Soms kan de politiek tot grote hoogten stijgen, maar soms ook tot grote diepten dalen. Neem nou een kwestie over het serveren van hapjes tijdens overleg in de Utrechtse raad. Vorige week diende de PvdD een motie in die werd aangenomen en het college oproept om ‘minimaal 50 procent vega(n) hapjes te serveren’. De VVD diende met verwijzing naar de eigen keuzevrijheid een tegenmotie in die het college opriep om af te zien van het instellen van een aandeel van minimaal 50 procent voor vegetarische hapjes. Behalve de VVD stemde geen enkele partij voor deze motie. In de publiciteit werd het afgedaan als een zeperd voor de Utrechtse VVD.

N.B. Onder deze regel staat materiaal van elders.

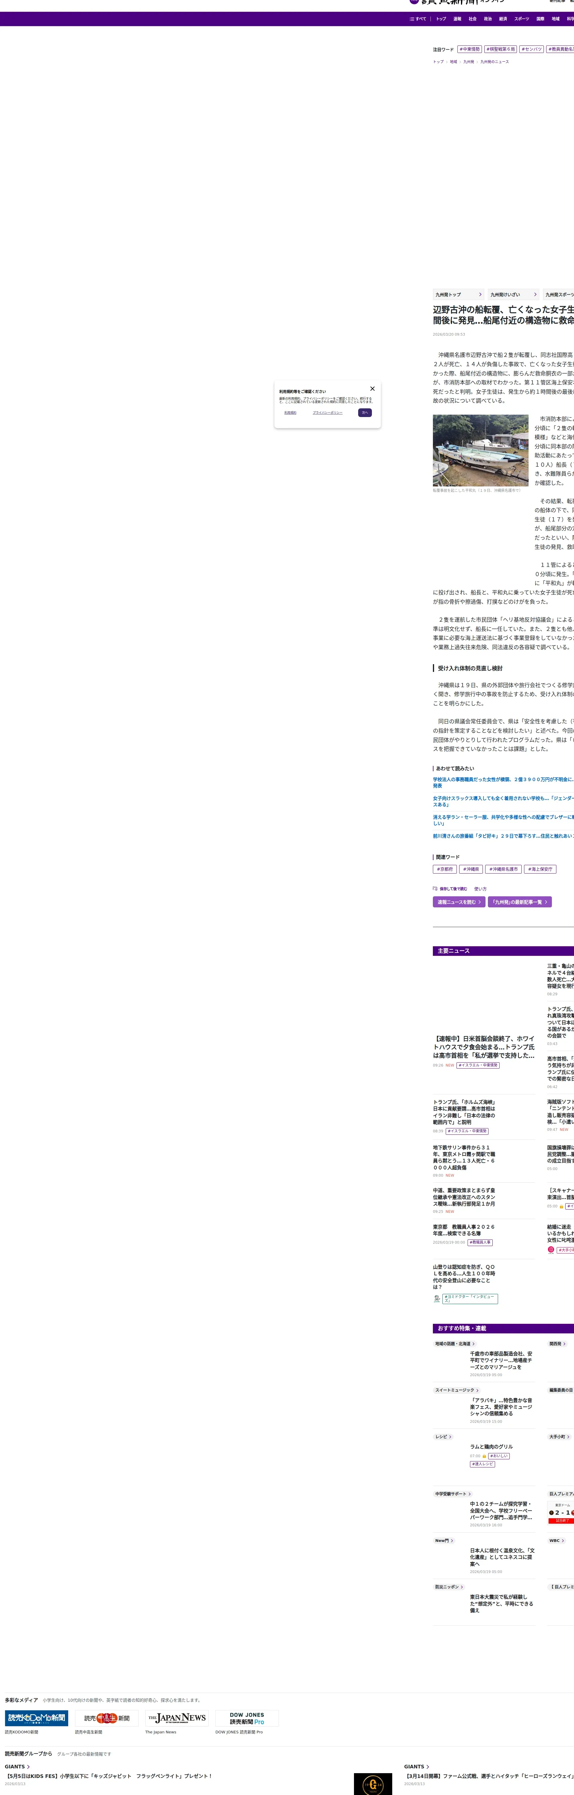Select the 速報 navigation tab
Viewport: 574px width, 1795px height.
click(x=457, y=19)
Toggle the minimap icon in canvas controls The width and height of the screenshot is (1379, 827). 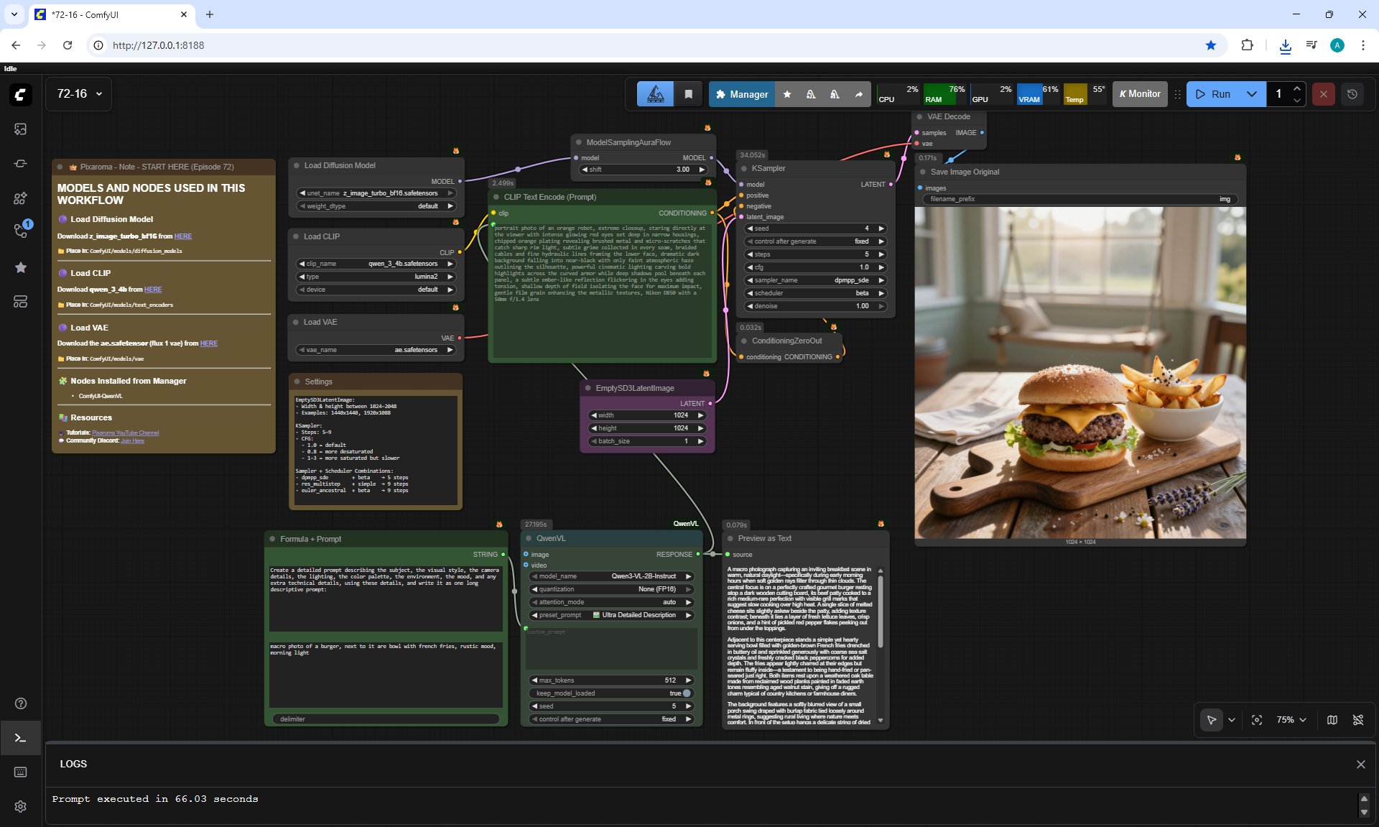tap(1332, 720)
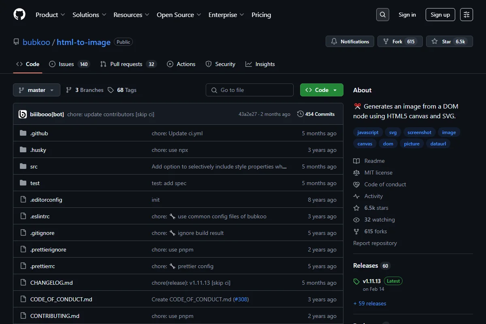
Task: Click the appearance settings sliders icon
Action: click(x=467, y=15)
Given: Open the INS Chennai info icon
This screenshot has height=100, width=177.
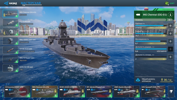Looking at the screenshot, I should click(x=170, y=15).
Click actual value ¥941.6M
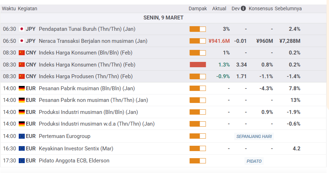This screenshot has height=173, width=329. 219,41
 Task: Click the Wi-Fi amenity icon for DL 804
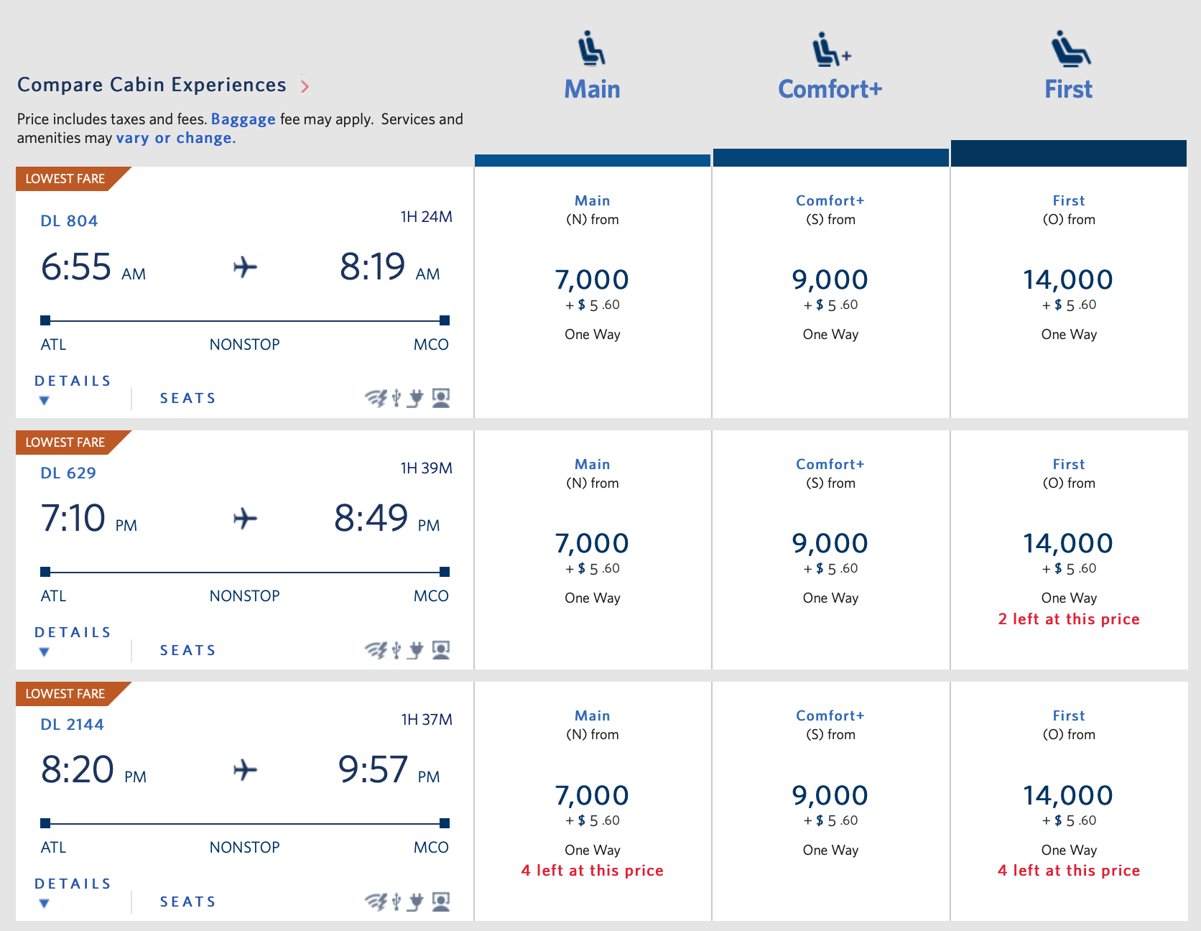pyautogui.click(x=375, y=397)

Wie verder nadenkt beseft dat beide moties en het debat schadelijk zijn voor de totale Utrechtse politiek en de mores in de raad. Het geldt ongetwijfeld voor meerdere gemeenten. De eerste vraag die zich aandient is waarom er tijdens werkzaamheden (gefrituurde) hapjes geserveerd moeten worden. Is dat normaal? Moet het openbaar bestuur niet het goede voorbeeld geven? De symboliek van de Utrechtse ‘bitterballenkwestie’ is veelzeggend. Niet omdat het een futiel onderwerp betreft, maar omdat het een opeenvolging van gemiste kansen is. De PvdD had zich principieel op kunnen stellen met een motie die vanwege de gezondheid en dierenwelzijn oproept af te zien van alle (borrel)hapjes. De VVD had zich principieel op kunnen stellen door af te zien van alle borrelhapjes omdat het voorzien erin geen basisvoorziening is en strijdig is met een kleinere overheid. Zo gaan partijen voorbij aan hun eigen principes en zijn zo gefocust op dat wat ze bij de ander als verkeerd menen te zien dat ze niet meer beseffen hoe ver ze afgedwaald zijn van wat ze zeggen zelf te zijn.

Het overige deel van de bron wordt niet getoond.